The exception to this rule is of course Fraser who was Leader for just 8 months before the Dismissal and the subsequent landslide victory in the December elections. Before he became Leader he had a moderately high profile as Minister for the Army and his subsequent challenge to
Gorton’s integrity and authority, resulting in the Leadership spill in 1971 which saw McMahon become Prime Minister. But other than that, Australian voters did not have much to measure Malcolm by – if there was ever a drover’s dog election, the 1975 election was it. And I’d argue
that because so little was known about Fraser, this (along with the subsequent fear of division following the Dismissal) severely affected the legitimacy of his election and compromised his mandate. Without having enough experience of him to judge for themselves, voters were
initially given a quick portrait of Fraser as the “Prefect”, the Squatter, the Easter Island figure – aloof, condescending, detached. The voters wanted Gough out, no doubt about that, but they never ever warmed to Fraser. So much so that I think Fraser was severely hampered in pursuing a truly conservative agenda because of the baggage and lack of legitimacy that these early snapshots created for him and his Government.
It’s no secret that I did not have a high regard for Latham when he was elected last year. One blogger at the time even called me bilious. It wasn’t bile but frustration and exasperation that the best that our party could offer to lead Australia at the time was effectively Beazley, Latham and Crean. After his election I put it down to the Party electing the wrong man to lead, but ultimately, making the only choice if Labor wasn’t going to be slaughtered at the coming election and banished to Opposition for another two or three terms. I admire Latham’s intellectual curiosity (but not so much his ideas and writings, which often demonstrate too much reading, too little thinking) – or rather admired it, for there hasn’t been much of it in evidence since his election as Leader.
What we get now is a Leader who has been so thoroughly media managed that every utterance is an opportunity to “establish and reiterate key messages”. Latham has sounded so managed, forced and stilted in his attempts to get the message out with his “ladder of opportunity”, “ease
the squeeze” and “I’m ready to lead, Howard’s ready to leave”, that I sincerely hope there is a drinking game in some Labor backroom which sees everyone down a drink when Latham utters the magic words. Latham’s efforts to reinforce these epigrams is so bad I suspect our own version of the Manchurian Candidate: the Confucian Candidate.
Latham’s run this time has been seriously damaged by the lack of self discipline in his rise to the Leadership. I don’t need to run through all his mistakes and misdemeanours – I don’t have to because they are all so well known. Latham has been severely hampered by having to unload the baggage that his belligerent rough housing exploits have created for him. This has fettered Latham’s campaign in two ways: first his leadership persona is seen through this prism; every word, every deed has been scrutinised for the slightest hint that Latham has returned to his bad old self, and second, he has painted himself into a corner by holding back on the passion, the aggression that might have given his campaign more energy and fizz.

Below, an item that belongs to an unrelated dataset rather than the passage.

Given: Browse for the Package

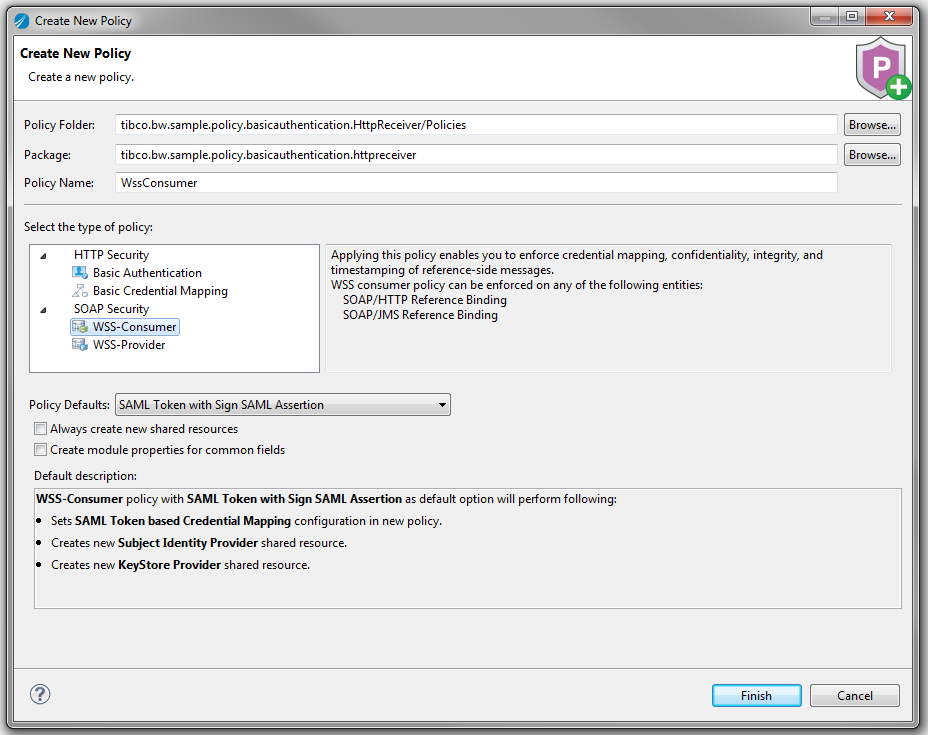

I know a few people in the campaign are holding their breath and hoping that Latham stays cool during the last week of the campaign. There’s an abiding sense that they are well placed in the race but that anything can happen. There is a fear that if at any time Latham feels the contest
slipping away from him he’ll go in boots and all to win what has become the most winnable election for Labor in 14 years. The Hewson meltdown in the last week of the 1993 Fightback campaign remains indelibly etched into the political memory on both sides of politics as the campaign that self-combusted. No-one wants history repeating.
What I’ll find impossible to forgive if we do lose the election come Saturday is that we held so much of our good policies to hand to the very last moment. I know damned if he did, damned if he didn’t – but Latham should really have road tested some of the central planks of Labor’s election policies during the past six months.
Take education funding. The Government drew its line in the sand on schools funding at that media opportunity where Howard and Cardinal Pell announced that Catholic schools would come into the fold on the socio economic status model for funding. The Government obviously had no more room to turn the SES liner around, so where was the downside in announcing and road testing Labor’s policy much earlier, to leave sufficient room in the campaign to let other policies, like child care, have a clearer run?
Where will the election be won and lost on Saturday? For Labor, it’s Queensland, South Australia and Western Australia. There’s been so few obvious signs in New South Wales that I think some unlikely seats will change hands, but this will leave Labor, at least, with no discernible gain in this state.
Whether we win or lose Saturday, something has to be done about the Party in NSW. I’ll return to this topic after the election, but for now let it be sufficient to say that I have rarely ever seen such an uninspiring campaign and field of candidates from the ALP in NSW. Where do I start? The rotten boroughs of Liverpool and Fairfield? The recycling of shopworn candidates who have so little to commend themselves with their selection down to their sense of entitlement? Yes to all these.
But what I find unbelievable and unforgiveable is our seeming failure to truly understand what is needed to win voters in the key seats in and around Sydney we need to hold and win: Parramatta, Lindsay, Macquarie, Hughes, Lowe. Much has been made of the aspirational voters of Sydney – much of it true. And Latham has a pretty good sense of their aspirations, but his need to present this as some battlefront in the class war, wins these voters with one breath and loses them in the next.
A somewhat surprising aspect of the aspirational class is that it is devoid of the politics of envy. You don’t win votes with this class by pitting them against the silvertails of the North Shore and Eastern Suburbs. These voters work hard for everything they do, and don’t want to feel indebted to a Robin Hood Government that snatches from one hand and gives to them with the other. Their aspirations are rooted strongly in wanting a sense of security, economically, socially, physically and nationally. They were the Tampa voters of 2001, worried about a downturn
in the economy and fearful that boats over the horizon were bringing multitudes who would put their own way of life at risk. Well entrenched as the new middle class, many of them still regard themselves as working class, because that’s how they grew up.
They want a financially secure life for themselves and their family, and to give their kids more options in life than even they had. They don’t want the life they’ve created for themselves to ever be at risk from crime or terrorism. Ultimately, they’ve worked hard, saved well and lived economically for so long that they want nothing to undo the world they’ve created: Latham’s frequent expression of his Langite tendencies give them cause for concern because if the more well to do are squeezed tight to pay for Labor’s promises then it can happen to anyone, or more
to the point, them. They don’t consider themselves rich but appreciate that they’ve created a comfortable lifestyle for themselves and their family – and have an abiding concern that one day Labor will turn and target them.
But again, more of these matters after the election.
Before the 1993 election, David Malouf told Kerry O’Brien on Lateline that he regarded the election as a “festival of democracy”. It is, and it’s one of the greatest days in our democracy. For all the moment and import of this event, it’s very low key – attending schools, church halls and community centres across the land – a fund raising fete here, a sausage sizzle there. Each parties infantry spending up to twelve hours to have one last go at getting the voters’ attention – the badinage and good natured jousting between the various camps. But always with the underlying promise of electing the good and great to lead us. These better parts of our nature might not see out the day, I wouldn’t miss this date with destiny for quids.